The priesthood as we know it today is not a strong motif in the New Testament. But this can be explained in terms of development of doctrine: in the early days of Christianity some things were understood only in a very basic or skeletal sense. This is true even of certain doctrines accepted by all Christians, such as the Holy Trinity or original sin. The canon of biblical books took four centuries to be fully established. . . .
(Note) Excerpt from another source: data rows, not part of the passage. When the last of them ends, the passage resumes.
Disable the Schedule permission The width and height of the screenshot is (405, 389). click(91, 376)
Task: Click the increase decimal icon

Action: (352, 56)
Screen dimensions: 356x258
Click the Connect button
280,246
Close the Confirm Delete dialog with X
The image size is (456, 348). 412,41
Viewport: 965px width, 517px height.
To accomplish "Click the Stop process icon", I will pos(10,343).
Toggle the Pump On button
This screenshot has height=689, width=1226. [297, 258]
But one can indeed find evidence in the Bible of a Christian priesthood. Jesus entrusts to His disciples a remembrance of the central aspect of the liturgy or Mass (consecration of the bread and wine) at the Last Supper [(Lk. 22:19: “Do this in remembrance of me”]; Paul may also have presided over a Eucharist in Acts 20:11. These same disciples were models of a priestly life: wholly devoted to God, fulfilling a lifelong calling. Jesus had chosen and “appointed” them, and they had become His “friends” [Jn. 15:15-16]. He was their sole master [Mt. 6:24]. There was no turning back in their ministry [Lk. 9:62], and they were called to a radical commitment involving even leaving possessions and their entire families [Mt. 4:22; 19:27; Lk. 14:26]. The priest-disciple must accept hardships and privations and embrace self-denial [Mt. 8:19-20; 10:38; 16:24, etc.], and (if so called) celibacy, for the sake of undistracted devotion to the Lord [Mt. 19:12; 1 Cor. 7:7-9]. They served the Body of Christ [1 Cor. 3:5; 9:19; 2 Cor. 4:5], and dispensed sacraments [1 Cor. 4:1; Jas. 5:14; Mt. 28:19]. A universal priesthood of “offering” (sacrifice) extending to “every place” in New Testament times is prophesied in Isaiah 66:18, 21 and Malachi 1:11.
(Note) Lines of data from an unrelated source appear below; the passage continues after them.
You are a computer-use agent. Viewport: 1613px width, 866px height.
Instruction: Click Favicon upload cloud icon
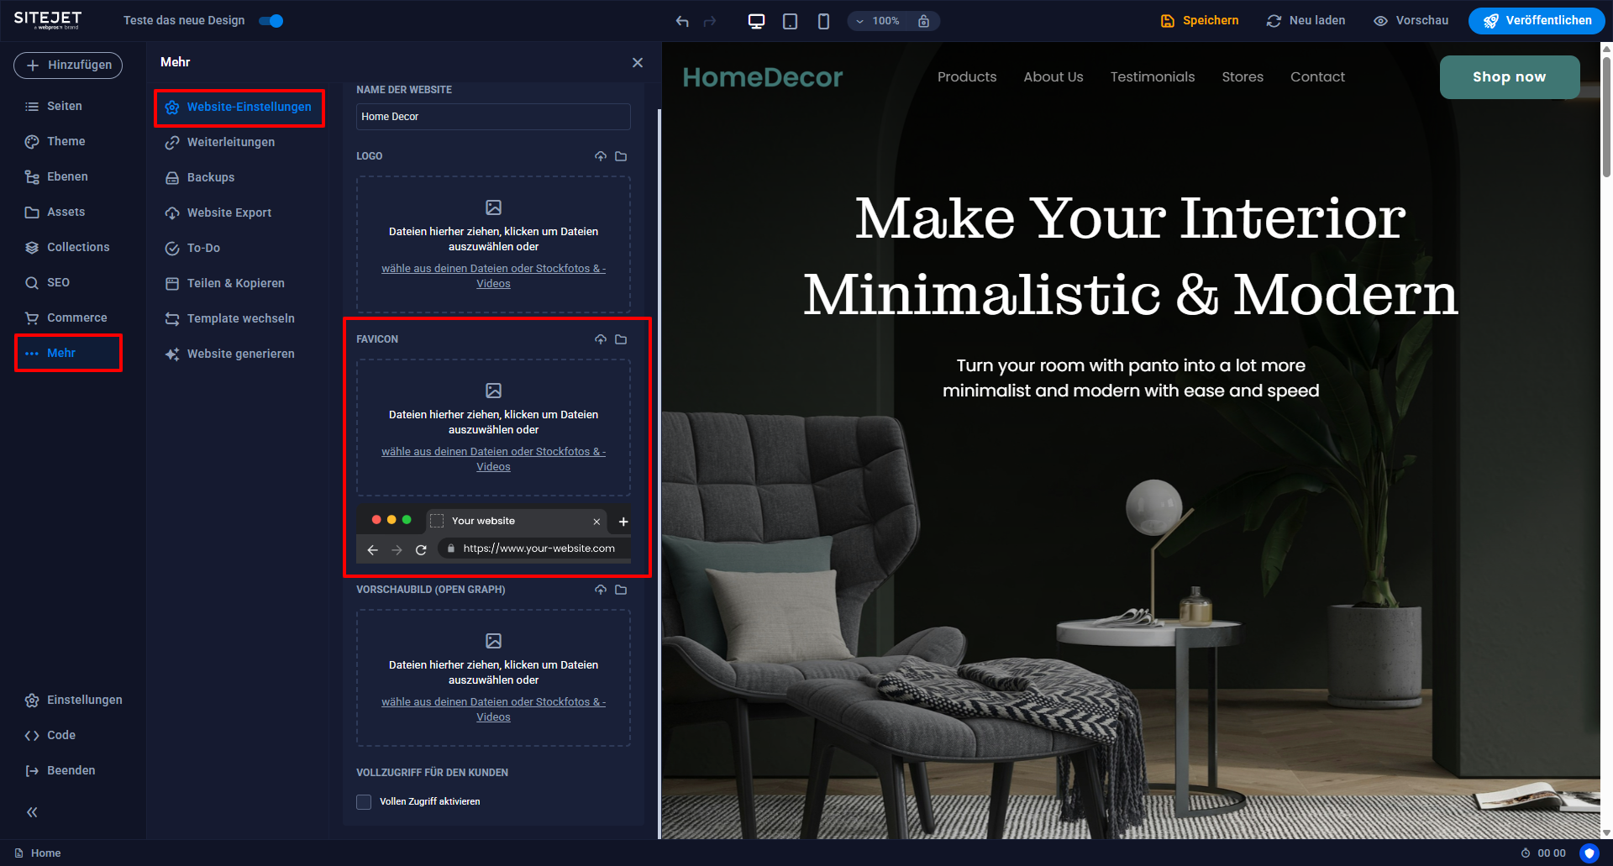(x=601, y=339)
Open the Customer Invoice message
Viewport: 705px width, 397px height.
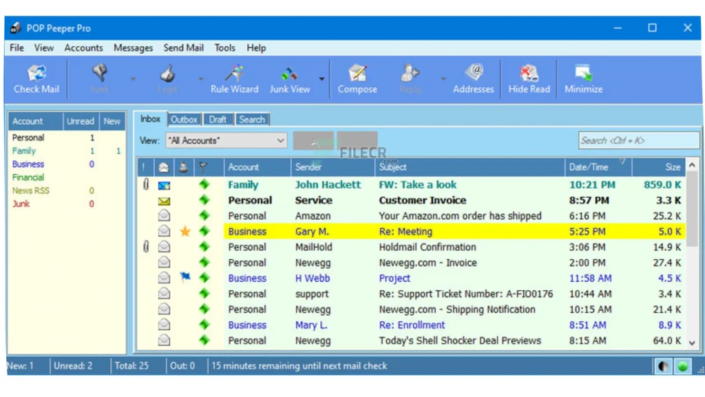pyautogui.click(x=422, y=201)
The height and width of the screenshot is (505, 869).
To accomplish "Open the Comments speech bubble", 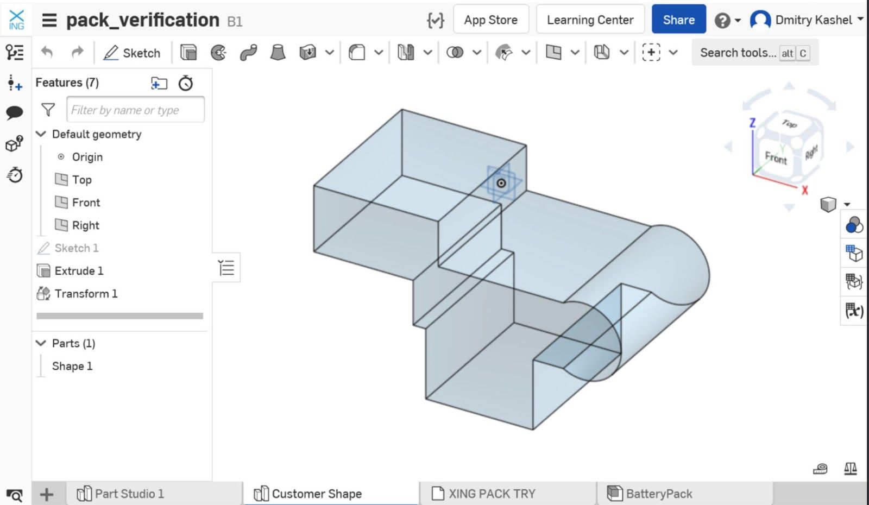I will pos(15,113).
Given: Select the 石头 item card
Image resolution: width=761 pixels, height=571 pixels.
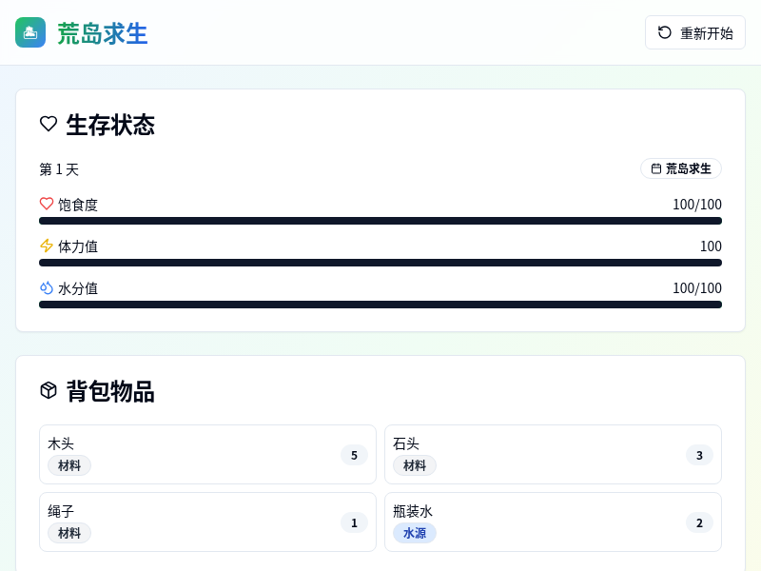Looking at the screenshot, I should [553, 454].
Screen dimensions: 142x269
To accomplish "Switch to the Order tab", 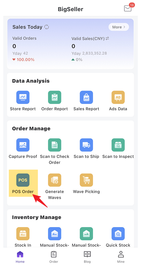I will click(54, 257).
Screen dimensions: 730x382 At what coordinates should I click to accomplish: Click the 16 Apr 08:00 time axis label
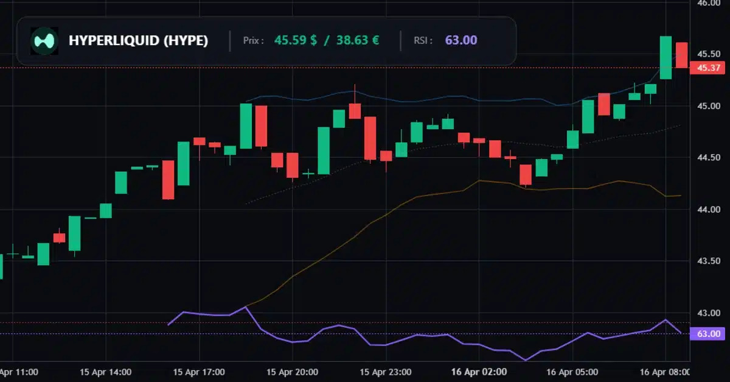[665, 372]
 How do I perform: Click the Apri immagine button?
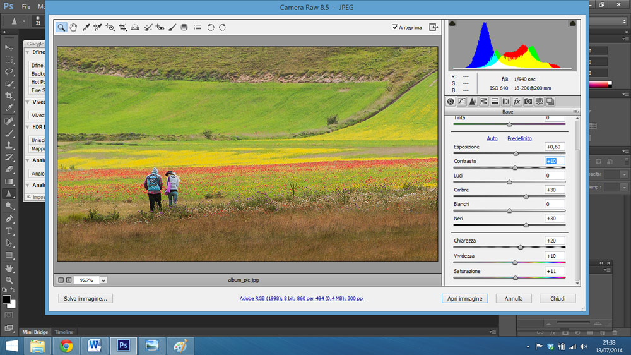pos(464,298)

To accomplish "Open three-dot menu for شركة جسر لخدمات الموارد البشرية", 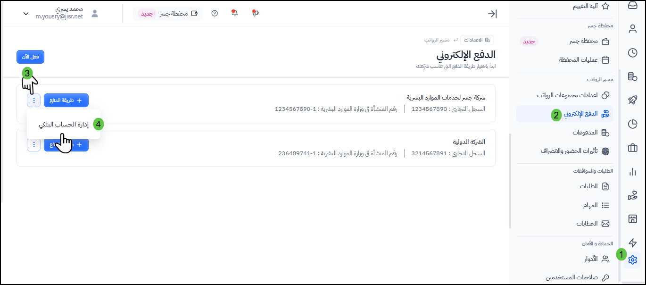I will tap(34, 101).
Protestants sometimes cite 1 Peter 2:5, 9 (cf. Rev. 1:6; 5:10; 20:6) to the effect that all Christians are priests; therefore there is no set-apart priestly ministry. But Peter was citing Exodus 19:6: “you shall be to me a kingdom of priests and a holy nation.” This passage couldn’t possibly have meant that there was no priesthood among the ancient Hebrews, since in Leviticus they clearly had a separate class of priests. In fact, this same chapter twice contrasts the “priests” with the “people” [Ex. 19:21-24; cf. Josh. 3:6; 4:9].  Thus, it makes much more sense to interpret “priests” in 1 Peter 2:5 as meaning a chosen, specially holy people. This is fairly clear in context, in both parallel passages. The notion of “spiritual sacrifices” (faith, praise, giving to others) applies to all Christians [Phil. 2:17; Heb. 13:15-16].

The idea that all Christians are priests to the exclusion of a special class of clergy-priests is traceable to Martin Luther, not the Bible.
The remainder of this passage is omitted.